▸ **EXERCISE INSTRUCTIONS**
(a) In the PEG message about attacking GISP, what status does the document have?
(b) From the PEG message about attacking GISP, copy the passage that opens with the words containing "This PEG document" and closes with "robustness against hostile attacks.".
(c) Write what comes next in the PEG message about attacking GISP, starting after its final sentence.

▸ **TEXT SEGMENT**
>>>

From: Hermanni Hyytiälä
Subject: [Gzz] PEG: Attacking against GISP
Date: 06 Jun 2003 12:35:53 +0300

==========================================================================
PEG attacking_gisp--hemppah:
==========================================================================

:Authors:  Hermanni Hyytiälä
:Date-Created: 2003-06-05
:Last-Modified: $Date: 2003/06/05 13:42:50 $
:Revision: $Revision: 1.4 $
:Status:   Incomplete

.. :Stakeholders:
.. :Scope:    Major|Minor|Trivial|Cosmetic
.. :Type:     META|Policy|Architecture|Interface|Implementation

.. Affect-PEGs:

This PEG document briefly describes the attack methods used by a
"killer" 
program against the GISP P2P software. The program is used to test
GISP's
robustness against hostile attacks.  

In this document we mean with "peer" as an entity which is able to do a 
(limited/simplified/modified) number of regular GISP peer's
functionalies
in a way which may be harmful for the GISP network w.r.t. performance
and redundancy. The harmfulness of a peer be a consequence of the fact
that a peer is faulty, or a peer is wilfully malicious. 

Disclaimer
==========
This program is only used for research purposes and
the goal is to improve GISP's resilience against hostile attacks.

<<<

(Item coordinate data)

>>>

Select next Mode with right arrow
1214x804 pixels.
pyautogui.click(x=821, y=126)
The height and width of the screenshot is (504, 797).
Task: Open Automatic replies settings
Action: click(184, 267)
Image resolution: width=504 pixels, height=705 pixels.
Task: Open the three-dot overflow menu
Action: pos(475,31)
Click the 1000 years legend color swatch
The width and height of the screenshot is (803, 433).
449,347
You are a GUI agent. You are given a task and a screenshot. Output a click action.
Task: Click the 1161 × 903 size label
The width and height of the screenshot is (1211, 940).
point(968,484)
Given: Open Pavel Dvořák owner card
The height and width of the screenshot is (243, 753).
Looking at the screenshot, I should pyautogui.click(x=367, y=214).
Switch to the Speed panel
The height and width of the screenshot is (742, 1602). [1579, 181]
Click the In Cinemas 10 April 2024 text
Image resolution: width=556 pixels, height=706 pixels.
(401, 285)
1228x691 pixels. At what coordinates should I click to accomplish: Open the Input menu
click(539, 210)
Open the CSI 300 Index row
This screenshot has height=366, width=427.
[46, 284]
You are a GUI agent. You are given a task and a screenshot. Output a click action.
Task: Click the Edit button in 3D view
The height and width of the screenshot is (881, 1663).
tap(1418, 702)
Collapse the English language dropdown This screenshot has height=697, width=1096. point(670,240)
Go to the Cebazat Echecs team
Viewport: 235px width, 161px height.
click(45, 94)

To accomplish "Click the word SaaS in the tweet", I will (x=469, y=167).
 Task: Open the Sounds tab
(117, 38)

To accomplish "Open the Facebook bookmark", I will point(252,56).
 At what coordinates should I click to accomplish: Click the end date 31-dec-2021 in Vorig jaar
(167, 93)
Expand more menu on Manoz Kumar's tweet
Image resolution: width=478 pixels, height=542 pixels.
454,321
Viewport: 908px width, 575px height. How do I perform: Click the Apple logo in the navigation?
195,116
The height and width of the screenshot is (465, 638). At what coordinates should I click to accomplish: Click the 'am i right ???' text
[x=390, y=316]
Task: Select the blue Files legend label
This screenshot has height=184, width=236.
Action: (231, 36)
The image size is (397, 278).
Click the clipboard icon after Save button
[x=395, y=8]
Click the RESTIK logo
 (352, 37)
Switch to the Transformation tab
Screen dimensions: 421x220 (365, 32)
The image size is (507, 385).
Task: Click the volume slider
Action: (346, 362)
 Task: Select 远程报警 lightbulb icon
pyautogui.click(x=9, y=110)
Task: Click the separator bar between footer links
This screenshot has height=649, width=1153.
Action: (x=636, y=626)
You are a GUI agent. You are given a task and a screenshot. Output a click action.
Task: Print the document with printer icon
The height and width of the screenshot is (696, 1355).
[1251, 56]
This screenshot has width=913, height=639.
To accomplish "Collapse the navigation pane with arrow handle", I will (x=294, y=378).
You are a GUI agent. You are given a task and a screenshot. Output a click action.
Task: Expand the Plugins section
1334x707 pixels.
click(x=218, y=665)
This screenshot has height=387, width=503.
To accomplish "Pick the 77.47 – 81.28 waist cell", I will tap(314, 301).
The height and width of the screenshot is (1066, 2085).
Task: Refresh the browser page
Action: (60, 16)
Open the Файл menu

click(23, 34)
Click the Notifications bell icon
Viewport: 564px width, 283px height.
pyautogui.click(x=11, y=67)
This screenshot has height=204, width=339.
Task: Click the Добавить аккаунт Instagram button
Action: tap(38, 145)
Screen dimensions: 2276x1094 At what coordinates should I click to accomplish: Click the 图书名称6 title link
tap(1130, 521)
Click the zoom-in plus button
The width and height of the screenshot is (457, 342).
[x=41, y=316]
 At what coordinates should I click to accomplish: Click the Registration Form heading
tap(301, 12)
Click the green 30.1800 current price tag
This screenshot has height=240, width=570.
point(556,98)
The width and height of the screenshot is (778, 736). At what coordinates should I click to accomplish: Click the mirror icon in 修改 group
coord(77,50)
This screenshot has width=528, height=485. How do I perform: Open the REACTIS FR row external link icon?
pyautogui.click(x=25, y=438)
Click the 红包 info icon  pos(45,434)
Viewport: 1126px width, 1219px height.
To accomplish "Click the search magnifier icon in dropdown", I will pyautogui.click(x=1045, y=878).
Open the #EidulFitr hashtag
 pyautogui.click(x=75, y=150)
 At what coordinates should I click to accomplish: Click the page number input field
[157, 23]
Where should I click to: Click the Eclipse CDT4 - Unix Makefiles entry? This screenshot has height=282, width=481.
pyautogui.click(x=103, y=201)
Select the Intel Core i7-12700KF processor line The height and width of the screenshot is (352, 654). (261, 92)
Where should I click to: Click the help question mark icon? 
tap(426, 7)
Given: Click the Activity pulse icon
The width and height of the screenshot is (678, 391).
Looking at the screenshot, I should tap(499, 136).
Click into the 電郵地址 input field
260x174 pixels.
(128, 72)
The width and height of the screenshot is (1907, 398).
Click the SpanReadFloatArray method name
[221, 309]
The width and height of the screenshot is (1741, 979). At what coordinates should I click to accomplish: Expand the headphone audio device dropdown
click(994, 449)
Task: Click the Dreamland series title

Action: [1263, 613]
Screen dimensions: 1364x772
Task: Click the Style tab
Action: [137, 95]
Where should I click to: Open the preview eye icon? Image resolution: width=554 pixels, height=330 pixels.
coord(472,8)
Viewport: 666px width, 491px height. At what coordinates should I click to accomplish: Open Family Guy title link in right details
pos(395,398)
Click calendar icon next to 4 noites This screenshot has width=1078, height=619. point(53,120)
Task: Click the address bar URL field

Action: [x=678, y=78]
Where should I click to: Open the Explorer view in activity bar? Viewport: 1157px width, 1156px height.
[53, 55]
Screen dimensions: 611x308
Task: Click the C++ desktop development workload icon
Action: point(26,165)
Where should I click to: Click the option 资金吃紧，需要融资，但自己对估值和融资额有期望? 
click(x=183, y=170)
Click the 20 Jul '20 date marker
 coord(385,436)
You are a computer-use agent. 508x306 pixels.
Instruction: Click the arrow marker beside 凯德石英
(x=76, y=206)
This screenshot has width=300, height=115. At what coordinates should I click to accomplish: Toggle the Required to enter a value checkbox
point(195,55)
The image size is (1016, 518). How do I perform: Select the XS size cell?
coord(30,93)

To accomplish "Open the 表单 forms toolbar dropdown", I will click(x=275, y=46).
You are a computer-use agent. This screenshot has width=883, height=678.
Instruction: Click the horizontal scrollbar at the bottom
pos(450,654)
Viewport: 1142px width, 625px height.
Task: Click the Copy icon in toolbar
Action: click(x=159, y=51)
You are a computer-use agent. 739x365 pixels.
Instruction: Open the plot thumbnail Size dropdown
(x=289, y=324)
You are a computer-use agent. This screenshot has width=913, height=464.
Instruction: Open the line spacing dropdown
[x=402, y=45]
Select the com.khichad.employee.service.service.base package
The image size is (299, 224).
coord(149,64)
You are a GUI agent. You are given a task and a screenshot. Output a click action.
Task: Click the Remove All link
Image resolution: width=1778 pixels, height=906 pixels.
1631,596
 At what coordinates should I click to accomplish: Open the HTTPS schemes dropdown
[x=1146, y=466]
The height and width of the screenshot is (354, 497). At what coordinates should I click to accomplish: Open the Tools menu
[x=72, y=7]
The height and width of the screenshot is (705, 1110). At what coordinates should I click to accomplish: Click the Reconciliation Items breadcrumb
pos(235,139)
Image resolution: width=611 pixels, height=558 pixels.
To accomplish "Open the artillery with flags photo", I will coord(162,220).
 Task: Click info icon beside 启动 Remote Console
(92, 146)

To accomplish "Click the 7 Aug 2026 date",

<<<

▸ **RESPONSE LIST**
(a) Incomplete

(b)
This PEG document briefly describes the attack methods used by a
"killer" 
program against the GISP P2P software. The program is used to test
GISP's
robustness against hostile attacks.

(c)
Research problems
=================

For determining whether GISP is resilient against hostile attack, 
we want the answers to the following questions:

- Does GISP have *obvious* exploits ?

- If there are exploits how easily they can be used by an 
  hostile peer ? 

- Is GISP resilient against (hostile) attacks or not ?

- How severe implications attacks may cause ?

- How well GISP is able to re-organise after a (hostile) attack ?

Simulation method
==================

We will perform simulations on a single desktop computer. We intend
to use GISP's native code as much as possible. We start our 
simulation process by creating simple scenarios in which:

- A hostile (or faulty) peer(s) doesn't reply to queries (a "dumb"
peer)*

- A hostile (or faulty) peer(s) tries to drop certain packets/queries
wilfully*
  
- A hostile (or faulty) peer(s) forwards queries to incorrect
destination peers

- A hostile (or faulty) peer(s) gives false information during queries

- A hostile (or faulty) peer(s)'s queries/replies include loads of
rubbish, i.e., 
  wrong XML-scheme, wrong string/text encoding, or doesn't otherwise
follow the protocol
  
- A hostile (or faulty) peer(s) performs many queries randomly

- A hostile (or faulty) peer(s) performs many queries wilfully with a
certain key

- A hostile (or faulty) peer(s) stores lot of dummy random
key-value-pairs

- A hostile (or faulty) peer(s) stores lot of dummy key-value-pairs with
a certain key

During the simulation process we will use a single hostile (or faulty)
peer
or a group of hostile/faulty peers (fraction of all peers) in the test
network. 

By using above scenarios, we want to clarify GISP's properties with
regard to research 
questions.

*=We start the simulation process with these scenarios.  
  
Issues
======

.. Is there any issues ?

None, yet.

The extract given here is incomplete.